You can cut down on the number of duplicate responses by barring more than one response from the same ISP address. The hosting software may be able to assure only one submission per person (but a person who takes the survey from home and also from the office circumvents this guard). A thank you e-mail will also help respondents recall later that they already took the survey.

The first sign of a doubleton is usually the last name of the respondent. Last names, however, are not unique, although first and last name combinations usually do the trick. Once I joined first and last names so that my software could spot submissions by the same person. In the old-fashioned way you can sort a name column and scan down it for repeated entries, which might be duplicates.

But other clues can surface a suspect pair. Knowing the organization of the respondent, for example, helps detect duplicate responses. Likewise, an email address affords a way to determine if someone has entered more than one response to a survey. Email addresses have the advantage of being unique. Software can identify duplicates when the user tells which variable to inspect.

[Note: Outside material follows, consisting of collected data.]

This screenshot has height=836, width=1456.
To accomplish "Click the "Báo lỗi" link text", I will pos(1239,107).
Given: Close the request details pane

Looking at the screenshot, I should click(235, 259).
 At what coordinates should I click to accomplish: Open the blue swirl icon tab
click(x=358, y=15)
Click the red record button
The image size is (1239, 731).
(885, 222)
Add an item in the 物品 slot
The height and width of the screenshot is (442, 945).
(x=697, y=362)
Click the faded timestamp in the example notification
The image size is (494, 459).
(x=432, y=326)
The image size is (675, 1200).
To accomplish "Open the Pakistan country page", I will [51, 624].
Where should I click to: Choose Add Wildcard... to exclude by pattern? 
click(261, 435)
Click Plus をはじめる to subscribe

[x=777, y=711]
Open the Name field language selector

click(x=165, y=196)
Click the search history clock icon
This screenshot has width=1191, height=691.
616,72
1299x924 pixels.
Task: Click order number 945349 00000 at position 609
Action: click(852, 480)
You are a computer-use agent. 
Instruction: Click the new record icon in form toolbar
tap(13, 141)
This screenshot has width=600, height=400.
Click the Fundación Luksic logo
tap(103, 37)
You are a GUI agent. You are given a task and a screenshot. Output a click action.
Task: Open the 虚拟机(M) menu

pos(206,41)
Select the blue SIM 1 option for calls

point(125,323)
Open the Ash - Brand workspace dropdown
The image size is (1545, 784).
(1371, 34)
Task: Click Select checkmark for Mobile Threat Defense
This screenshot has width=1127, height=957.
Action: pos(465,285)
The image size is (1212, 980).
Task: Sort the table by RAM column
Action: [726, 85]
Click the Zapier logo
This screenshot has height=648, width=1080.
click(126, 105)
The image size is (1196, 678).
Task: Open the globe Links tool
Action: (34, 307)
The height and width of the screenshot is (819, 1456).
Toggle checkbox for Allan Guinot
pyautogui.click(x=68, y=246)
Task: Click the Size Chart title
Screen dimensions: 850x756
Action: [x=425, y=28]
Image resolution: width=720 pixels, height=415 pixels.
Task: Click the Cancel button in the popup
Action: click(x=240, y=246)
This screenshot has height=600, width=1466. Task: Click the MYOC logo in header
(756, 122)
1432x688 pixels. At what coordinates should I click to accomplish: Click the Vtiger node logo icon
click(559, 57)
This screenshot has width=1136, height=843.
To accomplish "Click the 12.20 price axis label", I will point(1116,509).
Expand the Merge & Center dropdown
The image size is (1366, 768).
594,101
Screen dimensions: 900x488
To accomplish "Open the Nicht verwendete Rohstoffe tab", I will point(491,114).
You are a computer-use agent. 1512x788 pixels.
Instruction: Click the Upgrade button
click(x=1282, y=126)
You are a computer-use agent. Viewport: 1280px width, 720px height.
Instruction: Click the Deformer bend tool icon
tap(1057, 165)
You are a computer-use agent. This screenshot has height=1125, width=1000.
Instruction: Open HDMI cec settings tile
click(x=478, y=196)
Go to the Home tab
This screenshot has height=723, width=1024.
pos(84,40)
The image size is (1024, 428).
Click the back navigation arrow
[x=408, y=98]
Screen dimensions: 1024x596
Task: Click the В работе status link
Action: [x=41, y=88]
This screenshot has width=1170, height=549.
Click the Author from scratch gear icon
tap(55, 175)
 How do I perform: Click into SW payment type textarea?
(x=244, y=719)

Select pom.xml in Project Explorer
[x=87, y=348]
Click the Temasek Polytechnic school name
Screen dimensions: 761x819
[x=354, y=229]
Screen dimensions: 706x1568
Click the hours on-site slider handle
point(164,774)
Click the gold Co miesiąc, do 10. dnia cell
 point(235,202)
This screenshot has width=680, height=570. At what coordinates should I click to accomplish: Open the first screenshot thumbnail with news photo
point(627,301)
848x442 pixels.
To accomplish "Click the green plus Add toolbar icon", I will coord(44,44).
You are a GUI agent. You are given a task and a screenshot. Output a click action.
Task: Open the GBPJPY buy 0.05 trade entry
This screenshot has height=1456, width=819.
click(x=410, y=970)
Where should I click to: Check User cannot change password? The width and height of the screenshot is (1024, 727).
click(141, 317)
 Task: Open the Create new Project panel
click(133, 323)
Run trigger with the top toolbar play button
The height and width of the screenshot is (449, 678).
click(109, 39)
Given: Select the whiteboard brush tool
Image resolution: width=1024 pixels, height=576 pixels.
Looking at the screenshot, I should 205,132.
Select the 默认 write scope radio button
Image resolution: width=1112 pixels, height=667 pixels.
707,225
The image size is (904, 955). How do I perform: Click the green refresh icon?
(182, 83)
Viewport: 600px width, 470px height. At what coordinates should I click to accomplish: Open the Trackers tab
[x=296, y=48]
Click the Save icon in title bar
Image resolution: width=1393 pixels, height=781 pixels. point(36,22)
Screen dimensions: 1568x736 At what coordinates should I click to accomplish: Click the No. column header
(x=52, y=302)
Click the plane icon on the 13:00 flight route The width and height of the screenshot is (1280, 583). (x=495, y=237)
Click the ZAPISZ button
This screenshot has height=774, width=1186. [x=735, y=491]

You can deal with duplicates by keeping the latest submission, keeping the one that has the fullest set of answers, keeping the one that answered the most crucial questions, or writing to the person to ask them. My default is to take the most recent response because that may reflect the most up-to-date data and opinions. Time has passed and facts have changed.

In a couple of instances I have looked at the responses and chosen the one that seemed the most comprehensive, in the sense of answering the most questions. It is possible that the person turned in two surveys because they knew they had not finished the first. A variation on this solution is to combine the data of the two responses to create one response with the most answers. You don’t have to pick one or the other.

if you write to somebody about their duplicate responses, their reply should guide you, but they may ask you to send them their data back, which can be a pain. It is also possible to encourage them to take the survey a third time, and then you delete the first two responses. I find that possibility slim.

As a side note, I have been surprised at how much the two responses sometimes differ. For a question as seemingly fixed as “How many people report to you?” you find the duplicate responses give different numbers! Sure, the set of direct reports might have changed, but has corporate revenue in the latest fiscal year? Also, if you ask for people to estimate percentages of time, from one answer to the next you see fluctuations. Shifts in estimates are to be expected; shifts in fixed numbers trouble me.